If claimants are represented, should their lawyers pay the fees? I am not sure why that should be expected. Would your builder to pay all your planning and building regulations application fees himself? And what about the small and medium sized businesses so beloved of politicians. Suppose a law firm has 50 cases worth £200,000 or more in damages - where are they meant to obtain £0.5 million in court fees? How will they possibly manage their cash flow?

The idea may be that litigants or their lawyers should enter into complex financial/insurance arrangements to borrow money up front simply to pay fees for the court system to process their claims. But those arrangements do not come cost free nor risk free.

And what will you get for your £10,000? The court staff work very hard but many of them would be the first to admit that they are unable due to constraints to provide a Rolls Royce service. Stories are legion of papers not being put before the Judge, forms going missing, courts being double-booked. Litigants might start to demand more for their money. Or perhaps people will start to by-pass the court system altogether. It would be odd for the Ministry of Justice to want people to give up on the justice system.
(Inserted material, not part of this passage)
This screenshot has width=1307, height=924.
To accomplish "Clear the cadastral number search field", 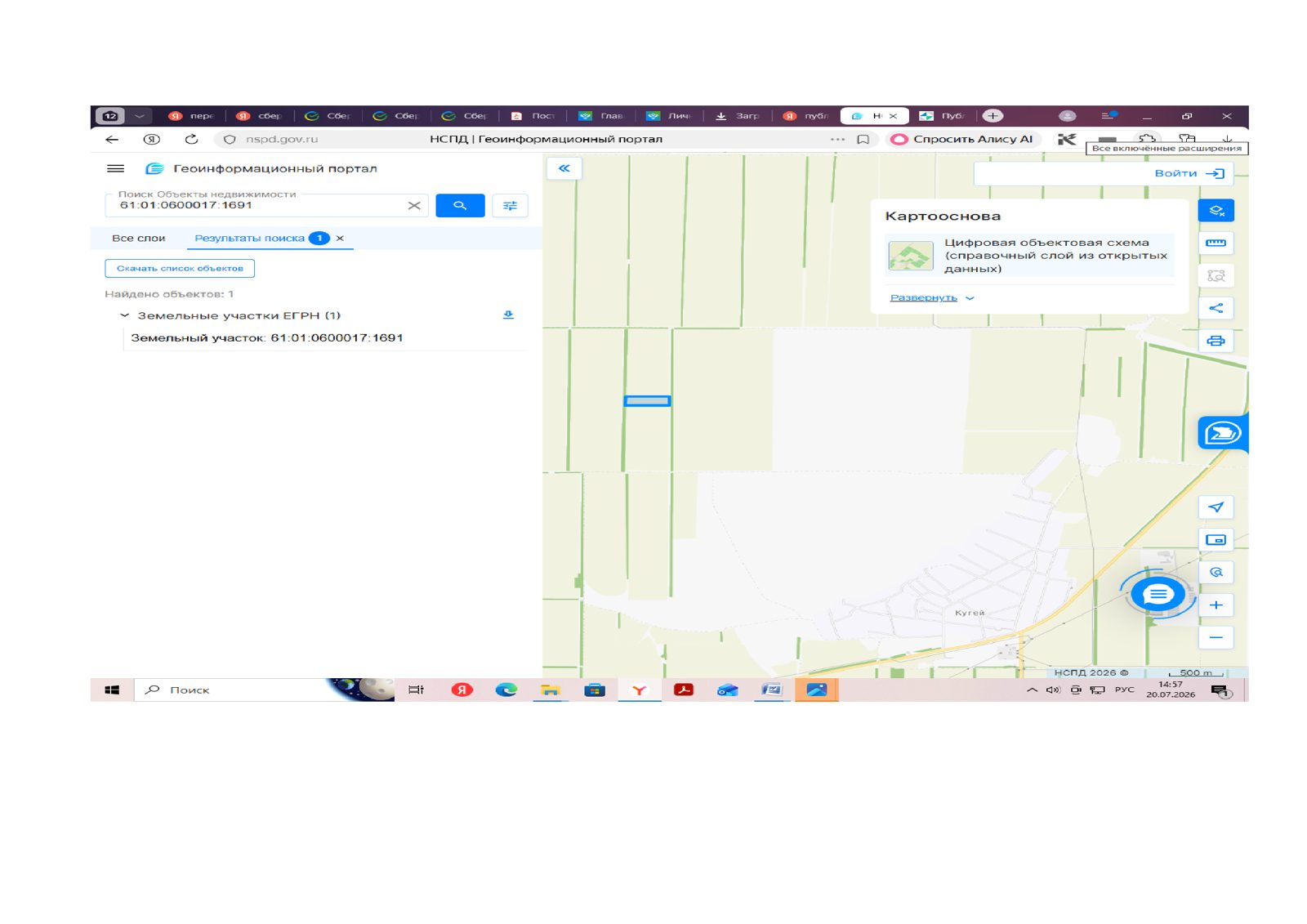I will tap(414, 206).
Bringing a claim for substantial compensation is not really a choice in many cases. It is a necessity. I wonder what proportion of clinical negligence claims conclude with an award of compensation less than the amount offered to the claimant before proceedings were commenced? Very few I would have thought. In every case where a greater sum is recovered after issuing proceedings than was previously offered, it was reasonable and necessary to bring the proceedings and to incur the court fees.

If a claimant succeeds in the claim then they will recover the issue fee from the defendant. So the NHS will end up paying £millions more in costs. The NHS will be subsidising the Ministry of Justice. And we know who will get the blame for the rising cost to the NHS of litigation - yes, those greedy lawyers.